## [Selected text]
• • •

Over at Fox, the network’s media reporter Brian Flood, with an assist from Joseph A. Wulfsohn, headlines the story this way:
Chuck Todd labeled worse than CNN’s Jim Acosta by Jonathan Turley after airing out-of-context McEnany clip
‘If an ill-considered tweet is a venial sin for Acosta at CNN, this is a mortal sin for Todd at NBC,’ he wrote
The story says this:
George Washington University law professor Jonathan Turley blasted NBC News’ Chuck Todd for airing an out-of-context clip of White House Press Secretary Kayleigh McEnany, saying his decision was even more egregious than a similar move by CNN’s Jim Acosta.
“If an ill-considered tweet is a venial sin for Acosta at CNN, this is a mortal sin for Todd at NBC. This was no careless tweet, but an airing made long after the false account was flagged during the CNN controversy,” Turley wrote.
The now-finally-reported facts about the McEnany statement are these. The president’s press secretary, discussing the president’s belief that kids have to get back to school — and physically in school — this fall discussed the science involved in a decision. Her full statement was this:
The science should not stand in the way of this, but as Dr. Scott Atlas said — I thought this was a good quote, “Of course, we can do it. Everyone else in the Western world, our peer nations are doing it. We are the outlier here.” …
The science is very clear on this. For example, you look at the JAMA pediatric study of 46 pediatric hospitals in North America that said the risk of critical illness from COVID is far less for children than the seasonal flu. The science is on our side here. We encourage localities and states to just simply follow the science. Open our schools.
Clear as a bell, yes? Not if you are CNN’s Jim Acosta, who tweeted out this:
The White House Press Secretary on Trump’s push to reopen schools: “The science should not stand in the way of this.”

• • •

## [Apply what you read]
**a.** In the piece on the McEnany clip controversy, what study did McEnany cite as showing that children face less risk of critical illness from COVID than from the seasonal flu?
**b.** Carry the piece on the McEnany clip controversy forward from its last line.

• • •

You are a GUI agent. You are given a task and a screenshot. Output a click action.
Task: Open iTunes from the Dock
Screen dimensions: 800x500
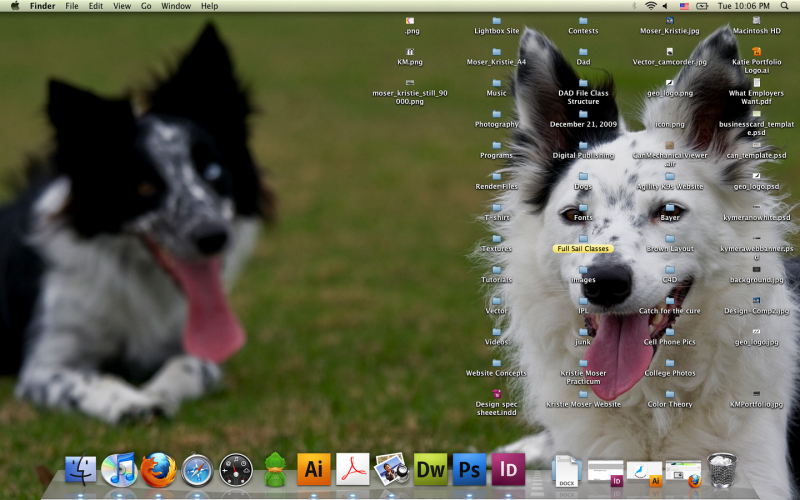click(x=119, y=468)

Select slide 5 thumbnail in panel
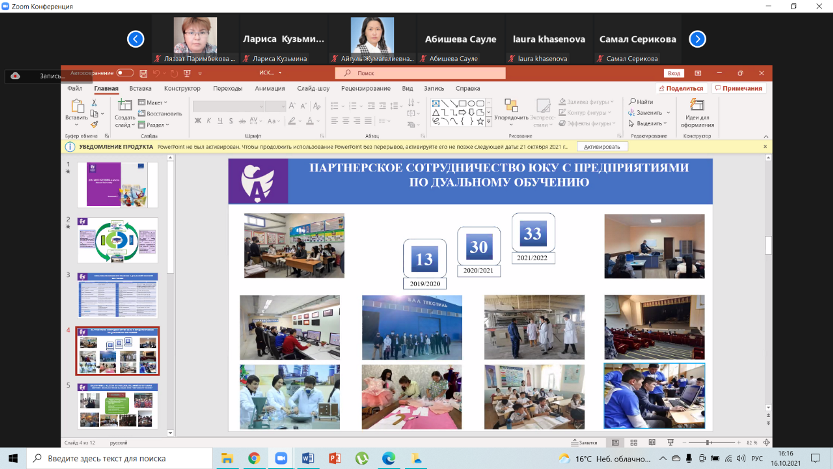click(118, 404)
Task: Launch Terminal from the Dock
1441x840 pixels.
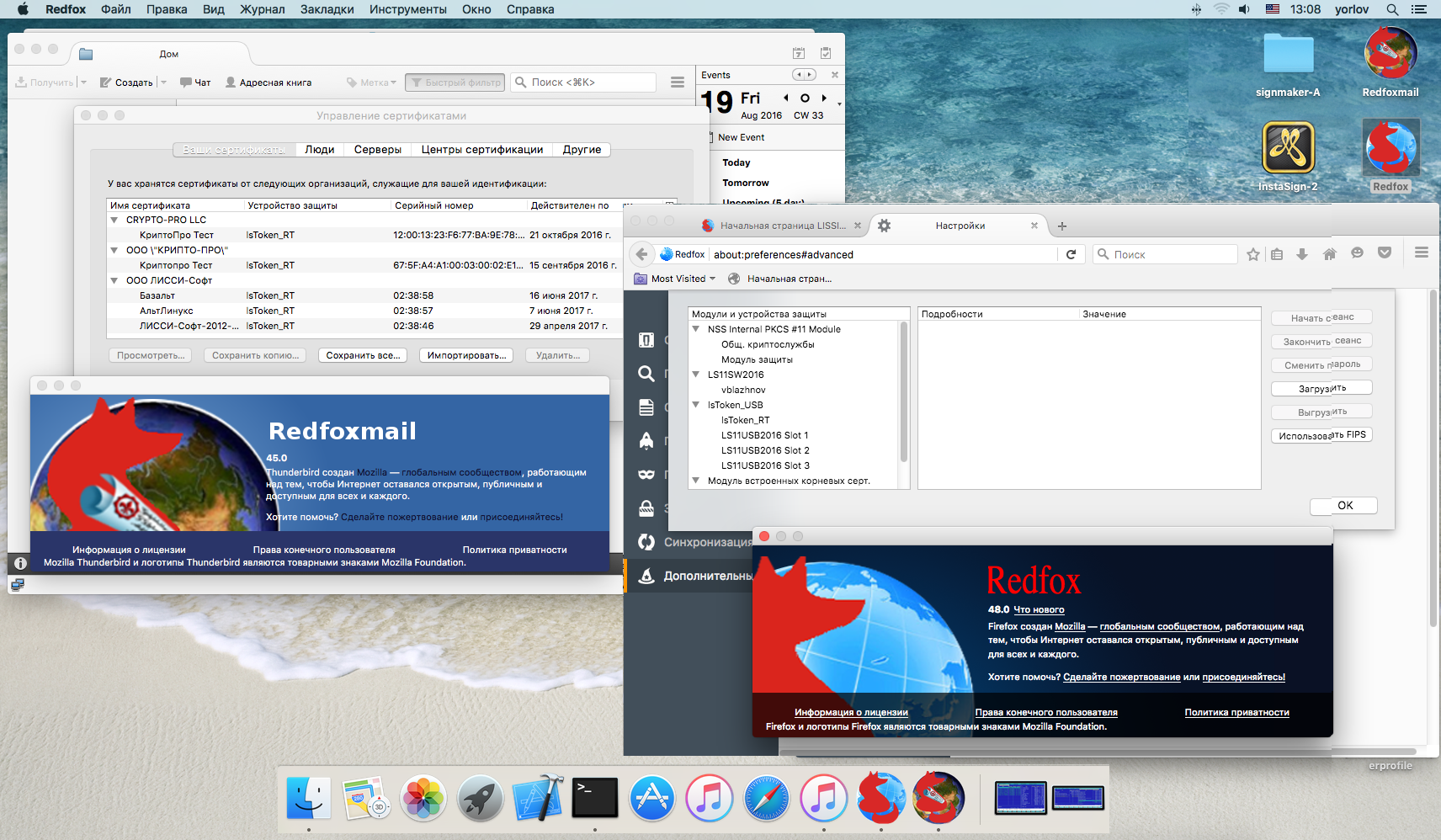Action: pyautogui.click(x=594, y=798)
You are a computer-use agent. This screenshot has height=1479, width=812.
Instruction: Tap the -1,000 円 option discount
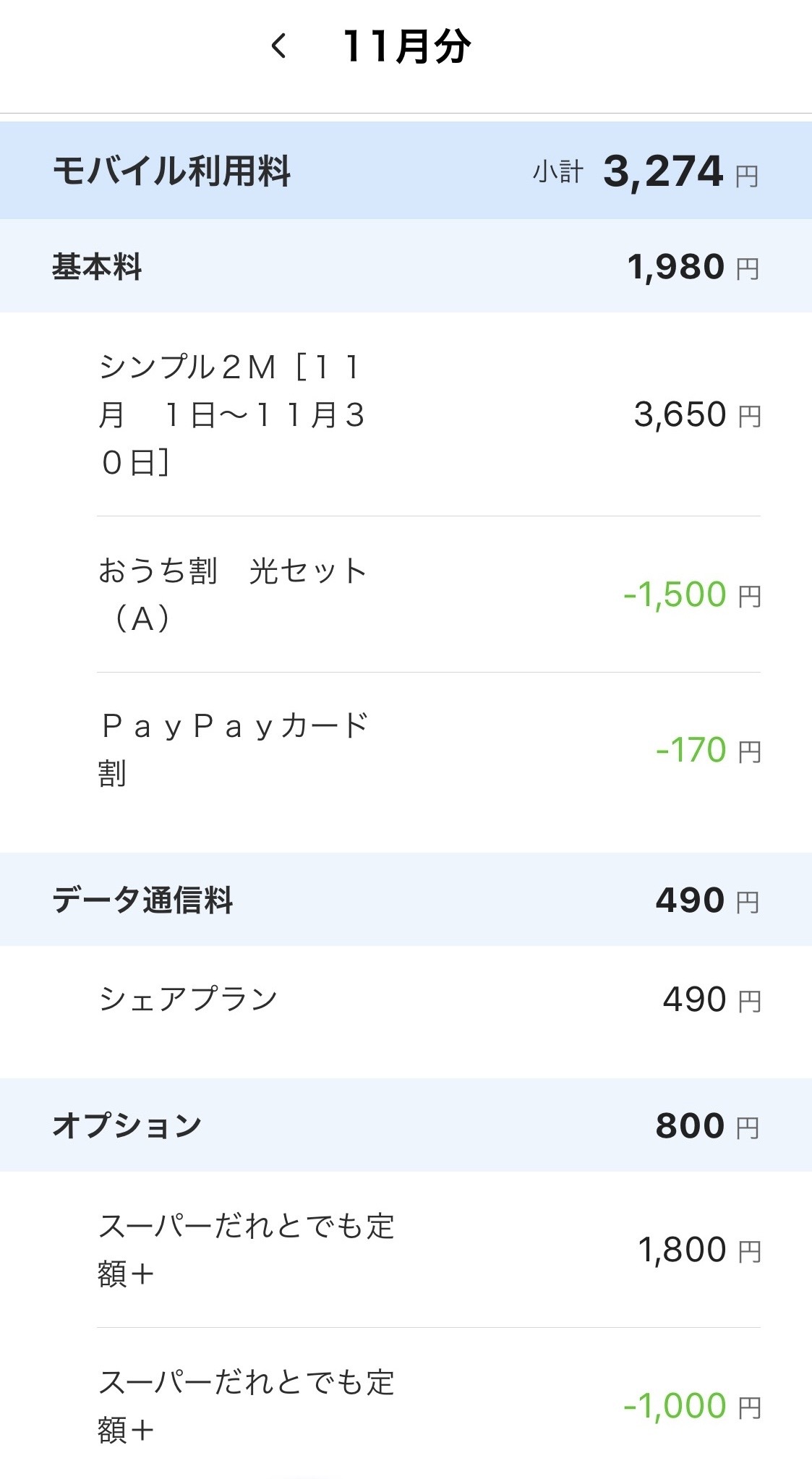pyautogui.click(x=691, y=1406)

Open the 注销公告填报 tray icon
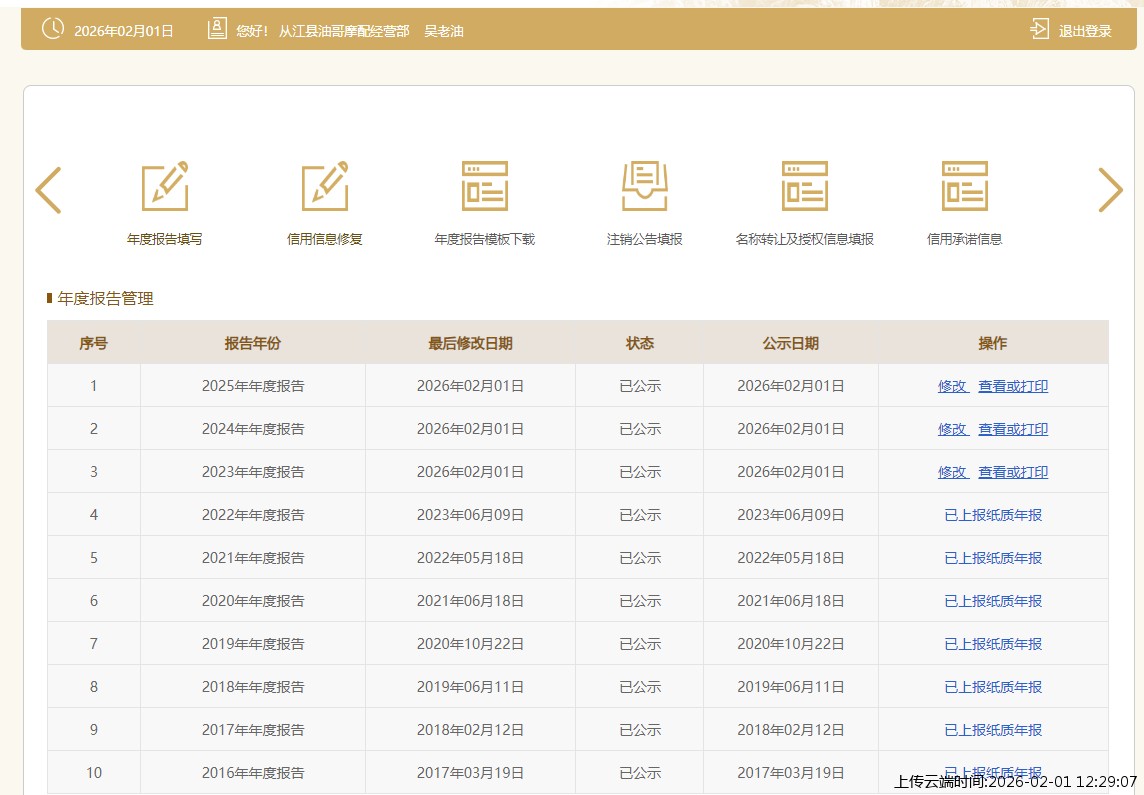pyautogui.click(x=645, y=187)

• • •

## [Results by task]
**a.** She cited the JAMA pediatric study of 46 pediatric hospitals in North America.

**b.**
Say what? What Acosta did, by deliberately cutting off her statement, was turn McEnany’s words into the exact opposite of what she said. Acosta got called out for it, as he should. But that was days ago. The false tweet had been corrected by the press secretary herself, the full statement inserted — again — into the public record.
Yet right there on NBC on Sunday was Meet the Press host Chuck Todd doing exactly what Acosta had done — except using seriously edited video. Turley took note, as reported by Fox:
“Chuck Todd on Meet the Press decided to play the misleading clip not once but twice on Sunday. It was not just running an overtly misleading clip but defiantly doing so after other journalists have challenged the erroneous impression left by the clip,” Turley wrote on Sunday. “The misleading quality of the clip clearly was not the problem but the appeal for Meet the Press.”
Turley wrote that Todd’s decision was even worse than Acosta’s.
“As bad as that incident was, it is not nearly as bad as Chuck Todd ignoring the controversy and the correction to repeatedly air the same misleading quote,” Turley wrote.
“NBC was fully aware that the clip was not just misleading but that it conveyed the opposite of what actually was stated in the press conference,” Turley added. “Todd shows clip of people denying the need to wear masks and says that Trump is just ignoring the risks to push to open schools. He then shows the clip of McEnany that is edited to cut off her reference to scientific data, making it sound that she was saying that the science was not important. The clip was played a second time later in the show.”
What in the world in the world is going on at Meet the Press and with NBC?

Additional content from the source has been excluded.